Virtual Data Center is include NSX Edge. One of NSX Edge features is IPsec VPN. Client can have one and more tunnel VPN established on Zettagrid to many sites. IPsec VPN use Policy-Based IPSec VPN.
In a policy-based IPSec VPN, you explicitly configure the subnets behind the NSX Edge on the local site that require secure and encrypted communication with the remote subnets on the peer site. When the local IPSec VPN site originates traffic from unprotected local subnets to the protected remote subnets on the peer site, the traffic is dropped.
The local subnets behind an NSX Edge must have address ranges that do not overlap with the IP addresses on the peer VPN site. If the local and remote peer across an IPsec VPN tunnel has overlapping IP addresses, traffic forwarding across the tunnel might not be consistent.

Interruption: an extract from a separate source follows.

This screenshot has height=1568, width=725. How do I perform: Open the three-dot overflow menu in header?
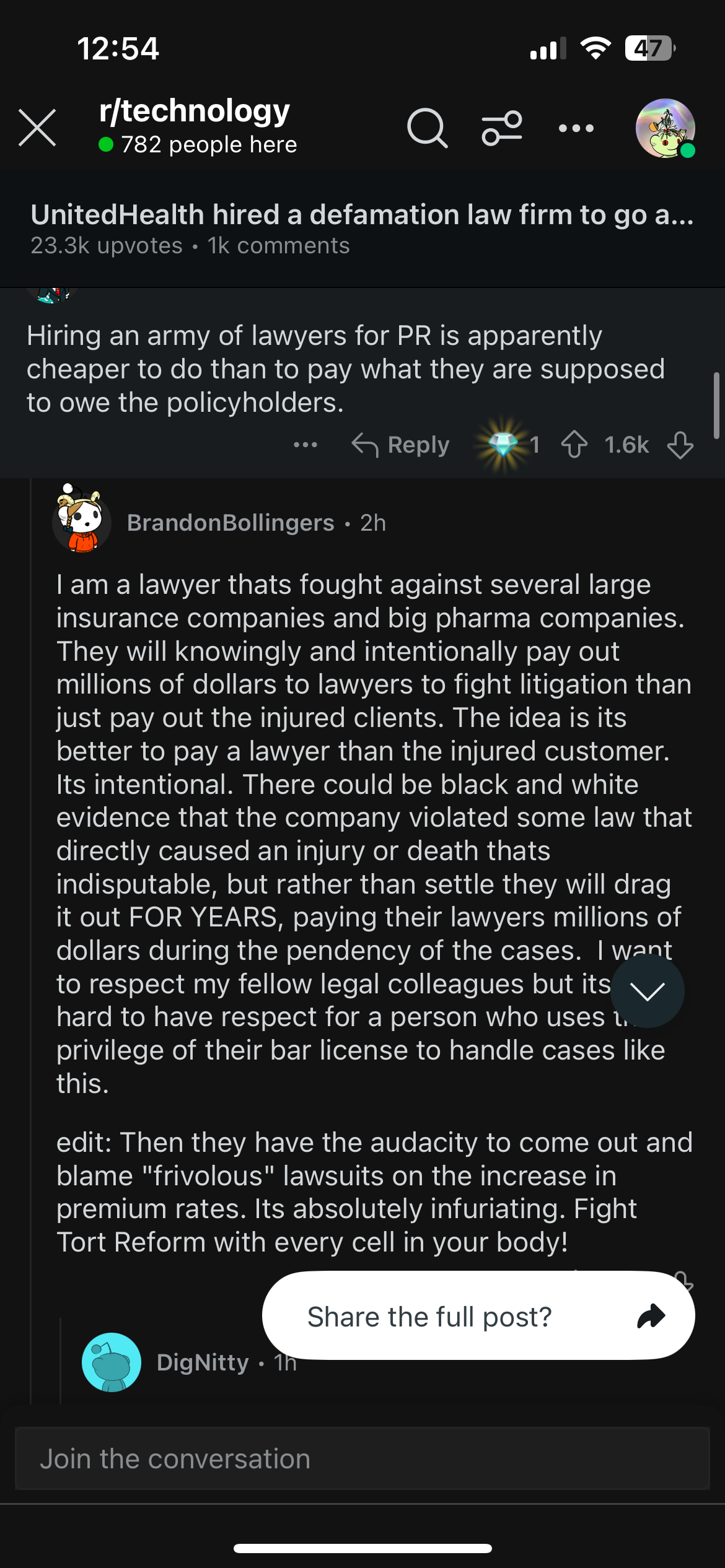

You can deploy an NSX Edge agent behind a NAT device. In this deployment, the NAT device translates the VPN address of an NSX Edge instance to a publicly accessible address facing the Internet. Remote VPN sites use this public address to access the NSX Edge instance.
In this article, will explain to you how to setup IPsec VPN tunnel on Zettagrid site, not on On-premise site. Configuration are made on Zettagrid site must be match to On-premise site. How to setup tunnel on On-premise site will depend on what hardware will used.
Before using this guide, please ensure these following:
- You have subscribe to Virtual Data Center and access to vCloud Director
- IPsec configuration understanding
- Topology or know what connection you want to established
1. Go to your vCloud Director, next Edge > Services.
2. Next, select the Gateway name DC_XXXXXX.
3. Next, select Services.
4. Next, select VPN.
5. Tab and enable “IPsec VPN Service Status”.
6. Next, click Save Changes.
7. Next, select IPsec VPN Sites.
8. Next, click “+”.
9. You can fill the form with your configuration and keep.
10. Next, click Save Change to save the IPsec VPN configuration.